PROBLEM DETAILS ::
Copy the entries from the line containing "You are a computer-use agent. 675x379 pixels." through the line containing "Open the draft", swapping "Updated By" for "Modified By" and changing nothing else.

ENTRIES ::

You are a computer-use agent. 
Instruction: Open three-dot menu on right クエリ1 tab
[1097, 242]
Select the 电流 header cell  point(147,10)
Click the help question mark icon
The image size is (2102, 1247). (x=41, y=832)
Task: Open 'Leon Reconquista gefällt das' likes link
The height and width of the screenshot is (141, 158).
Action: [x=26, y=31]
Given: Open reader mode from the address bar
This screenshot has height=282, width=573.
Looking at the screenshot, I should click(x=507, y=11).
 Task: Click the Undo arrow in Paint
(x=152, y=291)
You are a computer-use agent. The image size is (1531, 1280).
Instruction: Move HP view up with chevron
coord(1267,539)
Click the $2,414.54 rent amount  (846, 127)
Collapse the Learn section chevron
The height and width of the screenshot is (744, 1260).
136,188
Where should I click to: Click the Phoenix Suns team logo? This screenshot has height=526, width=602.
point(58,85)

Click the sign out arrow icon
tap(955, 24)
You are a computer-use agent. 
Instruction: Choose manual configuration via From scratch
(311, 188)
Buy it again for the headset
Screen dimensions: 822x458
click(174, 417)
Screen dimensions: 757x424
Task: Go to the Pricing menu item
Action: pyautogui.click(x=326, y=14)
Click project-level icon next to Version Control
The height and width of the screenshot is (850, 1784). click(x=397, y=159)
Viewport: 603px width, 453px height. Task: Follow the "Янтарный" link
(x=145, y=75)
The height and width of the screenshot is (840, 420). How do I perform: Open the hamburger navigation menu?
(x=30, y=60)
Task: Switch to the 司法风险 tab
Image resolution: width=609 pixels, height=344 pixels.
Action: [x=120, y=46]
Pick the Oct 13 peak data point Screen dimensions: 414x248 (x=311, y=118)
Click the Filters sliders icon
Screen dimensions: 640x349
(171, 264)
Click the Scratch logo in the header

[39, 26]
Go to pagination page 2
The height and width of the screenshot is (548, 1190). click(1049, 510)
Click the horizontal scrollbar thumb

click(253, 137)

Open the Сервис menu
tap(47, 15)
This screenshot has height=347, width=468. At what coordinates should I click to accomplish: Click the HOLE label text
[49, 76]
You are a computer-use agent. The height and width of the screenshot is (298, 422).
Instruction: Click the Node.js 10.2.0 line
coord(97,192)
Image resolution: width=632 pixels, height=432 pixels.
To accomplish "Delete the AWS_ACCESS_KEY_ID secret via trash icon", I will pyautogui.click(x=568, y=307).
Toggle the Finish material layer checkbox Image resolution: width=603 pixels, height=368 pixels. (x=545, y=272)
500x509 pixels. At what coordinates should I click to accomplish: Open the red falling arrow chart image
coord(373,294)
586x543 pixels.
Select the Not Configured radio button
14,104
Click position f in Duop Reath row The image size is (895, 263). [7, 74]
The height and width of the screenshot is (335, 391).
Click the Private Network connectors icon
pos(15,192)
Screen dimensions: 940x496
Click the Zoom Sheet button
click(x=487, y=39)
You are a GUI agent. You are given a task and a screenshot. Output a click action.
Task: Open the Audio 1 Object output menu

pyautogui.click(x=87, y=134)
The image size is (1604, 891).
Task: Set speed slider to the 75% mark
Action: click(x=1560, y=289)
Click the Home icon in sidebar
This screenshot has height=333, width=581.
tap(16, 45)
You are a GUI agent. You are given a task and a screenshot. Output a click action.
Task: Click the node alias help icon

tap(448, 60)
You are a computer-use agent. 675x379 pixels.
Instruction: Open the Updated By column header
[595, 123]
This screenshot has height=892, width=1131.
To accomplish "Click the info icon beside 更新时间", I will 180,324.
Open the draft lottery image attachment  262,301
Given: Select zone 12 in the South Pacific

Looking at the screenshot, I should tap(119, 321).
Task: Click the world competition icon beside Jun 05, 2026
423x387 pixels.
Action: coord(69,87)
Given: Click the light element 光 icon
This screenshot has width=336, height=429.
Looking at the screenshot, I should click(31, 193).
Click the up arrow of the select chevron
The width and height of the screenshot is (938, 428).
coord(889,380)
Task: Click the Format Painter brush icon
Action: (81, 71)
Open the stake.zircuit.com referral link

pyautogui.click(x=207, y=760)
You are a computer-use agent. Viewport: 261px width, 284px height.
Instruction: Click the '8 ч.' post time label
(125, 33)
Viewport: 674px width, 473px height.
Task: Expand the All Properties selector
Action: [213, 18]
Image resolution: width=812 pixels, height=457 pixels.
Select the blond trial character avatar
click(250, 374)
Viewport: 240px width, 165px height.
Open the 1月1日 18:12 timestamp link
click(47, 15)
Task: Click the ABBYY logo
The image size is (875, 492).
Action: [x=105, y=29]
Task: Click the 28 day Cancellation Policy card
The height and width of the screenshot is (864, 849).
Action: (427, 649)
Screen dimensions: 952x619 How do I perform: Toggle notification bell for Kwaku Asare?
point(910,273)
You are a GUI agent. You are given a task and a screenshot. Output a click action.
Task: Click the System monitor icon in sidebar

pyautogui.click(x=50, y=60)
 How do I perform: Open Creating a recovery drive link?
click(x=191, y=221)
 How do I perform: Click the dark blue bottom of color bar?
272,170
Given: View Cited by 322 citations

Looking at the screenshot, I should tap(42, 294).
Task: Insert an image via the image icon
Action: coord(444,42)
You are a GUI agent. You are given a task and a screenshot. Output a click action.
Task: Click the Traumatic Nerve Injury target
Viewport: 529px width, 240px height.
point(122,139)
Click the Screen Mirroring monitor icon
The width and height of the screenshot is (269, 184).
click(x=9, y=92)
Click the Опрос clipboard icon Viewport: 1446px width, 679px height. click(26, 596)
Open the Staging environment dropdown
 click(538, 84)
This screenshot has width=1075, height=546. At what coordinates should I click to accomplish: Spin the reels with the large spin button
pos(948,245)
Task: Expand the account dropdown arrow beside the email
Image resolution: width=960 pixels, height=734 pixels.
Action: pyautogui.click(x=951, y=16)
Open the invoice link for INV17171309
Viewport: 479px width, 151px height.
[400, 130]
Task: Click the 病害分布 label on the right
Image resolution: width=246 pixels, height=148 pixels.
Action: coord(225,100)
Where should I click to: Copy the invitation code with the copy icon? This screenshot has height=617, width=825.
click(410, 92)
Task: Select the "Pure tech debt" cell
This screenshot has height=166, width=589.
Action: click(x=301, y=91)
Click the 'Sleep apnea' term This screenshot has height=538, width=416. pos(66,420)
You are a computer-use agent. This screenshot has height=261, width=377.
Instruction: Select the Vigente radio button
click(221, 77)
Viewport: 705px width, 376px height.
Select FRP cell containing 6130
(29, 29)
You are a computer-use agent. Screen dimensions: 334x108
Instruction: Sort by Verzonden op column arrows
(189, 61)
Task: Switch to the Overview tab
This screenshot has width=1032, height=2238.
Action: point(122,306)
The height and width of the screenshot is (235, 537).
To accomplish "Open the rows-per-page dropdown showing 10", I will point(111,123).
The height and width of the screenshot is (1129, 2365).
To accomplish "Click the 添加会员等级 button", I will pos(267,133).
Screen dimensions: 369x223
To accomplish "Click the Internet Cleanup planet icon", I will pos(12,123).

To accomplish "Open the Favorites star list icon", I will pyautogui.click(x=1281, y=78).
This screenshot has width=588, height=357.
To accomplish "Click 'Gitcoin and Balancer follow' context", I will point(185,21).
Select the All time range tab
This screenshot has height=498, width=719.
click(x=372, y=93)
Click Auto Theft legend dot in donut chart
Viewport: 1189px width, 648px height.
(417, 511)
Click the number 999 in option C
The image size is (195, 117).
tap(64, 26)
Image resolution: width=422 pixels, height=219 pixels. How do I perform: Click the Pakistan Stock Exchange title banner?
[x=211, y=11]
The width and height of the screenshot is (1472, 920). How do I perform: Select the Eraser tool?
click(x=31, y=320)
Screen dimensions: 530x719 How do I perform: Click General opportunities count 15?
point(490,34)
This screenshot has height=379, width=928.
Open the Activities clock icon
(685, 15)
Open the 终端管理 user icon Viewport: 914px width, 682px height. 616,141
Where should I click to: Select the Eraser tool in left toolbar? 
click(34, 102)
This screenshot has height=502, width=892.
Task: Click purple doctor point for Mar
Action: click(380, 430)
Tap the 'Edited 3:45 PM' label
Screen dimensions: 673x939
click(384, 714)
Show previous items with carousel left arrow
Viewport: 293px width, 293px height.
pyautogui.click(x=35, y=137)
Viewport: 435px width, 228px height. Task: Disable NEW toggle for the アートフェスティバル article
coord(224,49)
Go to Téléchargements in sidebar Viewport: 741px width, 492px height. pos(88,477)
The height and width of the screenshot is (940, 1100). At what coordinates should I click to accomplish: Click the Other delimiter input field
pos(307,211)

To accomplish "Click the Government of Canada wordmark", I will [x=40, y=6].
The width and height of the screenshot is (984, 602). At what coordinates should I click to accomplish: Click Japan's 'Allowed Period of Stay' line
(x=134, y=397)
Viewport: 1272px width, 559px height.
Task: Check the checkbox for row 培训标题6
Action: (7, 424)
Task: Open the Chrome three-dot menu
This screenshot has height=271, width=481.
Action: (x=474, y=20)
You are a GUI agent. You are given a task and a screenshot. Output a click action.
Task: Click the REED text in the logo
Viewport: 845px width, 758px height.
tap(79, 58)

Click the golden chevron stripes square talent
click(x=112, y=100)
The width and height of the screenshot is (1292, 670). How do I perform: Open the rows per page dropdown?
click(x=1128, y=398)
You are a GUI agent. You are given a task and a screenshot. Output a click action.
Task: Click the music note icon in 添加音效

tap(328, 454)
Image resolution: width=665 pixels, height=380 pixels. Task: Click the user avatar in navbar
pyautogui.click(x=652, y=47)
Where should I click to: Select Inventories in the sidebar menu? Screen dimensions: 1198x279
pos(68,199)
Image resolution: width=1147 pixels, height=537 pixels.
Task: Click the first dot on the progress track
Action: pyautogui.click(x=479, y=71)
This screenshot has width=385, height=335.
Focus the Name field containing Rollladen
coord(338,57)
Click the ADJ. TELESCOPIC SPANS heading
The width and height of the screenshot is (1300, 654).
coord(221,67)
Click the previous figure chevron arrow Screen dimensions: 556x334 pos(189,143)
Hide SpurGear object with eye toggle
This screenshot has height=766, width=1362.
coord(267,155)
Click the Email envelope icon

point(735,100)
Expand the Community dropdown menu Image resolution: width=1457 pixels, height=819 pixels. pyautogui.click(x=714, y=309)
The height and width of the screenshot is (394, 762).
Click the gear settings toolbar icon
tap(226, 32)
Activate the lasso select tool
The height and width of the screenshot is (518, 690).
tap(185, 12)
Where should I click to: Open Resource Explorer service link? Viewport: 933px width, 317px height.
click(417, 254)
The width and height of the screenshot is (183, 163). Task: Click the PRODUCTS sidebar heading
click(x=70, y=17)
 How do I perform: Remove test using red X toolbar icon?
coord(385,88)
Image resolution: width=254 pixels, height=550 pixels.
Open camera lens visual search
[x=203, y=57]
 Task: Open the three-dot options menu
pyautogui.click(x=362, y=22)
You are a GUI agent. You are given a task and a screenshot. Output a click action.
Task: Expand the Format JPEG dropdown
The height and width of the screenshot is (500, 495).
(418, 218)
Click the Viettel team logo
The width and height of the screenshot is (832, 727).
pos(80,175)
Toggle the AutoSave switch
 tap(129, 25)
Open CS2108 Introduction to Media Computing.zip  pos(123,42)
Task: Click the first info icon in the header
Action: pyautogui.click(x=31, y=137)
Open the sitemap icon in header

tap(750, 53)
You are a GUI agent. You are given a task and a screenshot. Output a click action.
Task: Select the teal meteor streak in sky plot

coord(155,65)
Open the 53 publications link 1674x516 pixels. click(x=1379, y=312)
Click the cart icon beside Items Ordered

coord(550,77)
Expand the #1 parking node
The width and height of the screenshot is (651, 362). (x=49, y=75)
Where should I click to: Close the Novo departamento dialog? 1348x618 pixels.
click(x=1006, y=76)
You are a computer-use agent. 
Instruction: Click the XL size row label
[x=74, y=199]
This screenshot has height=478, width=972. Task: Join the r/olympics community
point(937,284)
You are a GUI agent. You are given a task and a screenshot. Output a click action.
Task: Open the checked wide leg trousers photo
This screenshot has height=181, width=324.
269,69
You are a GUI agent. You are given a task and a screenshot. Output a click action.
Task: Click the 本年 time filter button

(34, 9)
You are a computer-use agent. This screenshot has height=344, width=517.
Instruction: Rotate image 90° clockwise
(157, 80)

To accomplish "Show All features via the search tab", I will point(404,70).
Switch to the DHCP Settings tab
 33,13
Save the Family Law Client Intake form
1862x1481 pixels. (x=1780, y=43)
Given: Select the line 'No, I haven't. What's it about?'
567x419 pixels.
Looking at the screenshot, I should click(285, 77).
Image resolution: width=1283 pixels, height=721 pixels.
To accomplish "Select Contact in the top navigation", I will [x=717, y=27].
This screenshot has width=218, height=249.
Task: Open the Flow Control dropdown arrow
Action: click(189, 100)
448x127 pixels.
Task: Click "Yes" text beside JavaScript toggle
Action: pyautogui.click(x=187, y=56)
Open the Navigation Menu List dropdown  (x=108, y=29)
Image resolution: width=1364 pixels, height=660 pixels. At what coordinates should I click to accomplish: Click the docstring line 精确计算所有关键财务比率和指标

COMPLETE RESPONSE ::
You are a computer-use agent. 675x379 pixels.
Instruction: Open the Modified By column header
[595, 123]
This screenshot has height=892, width=1131.
To accomplish "Click the info icon beside 更新时间", I will 180,324.
Open the draft lottery image attachment  262,301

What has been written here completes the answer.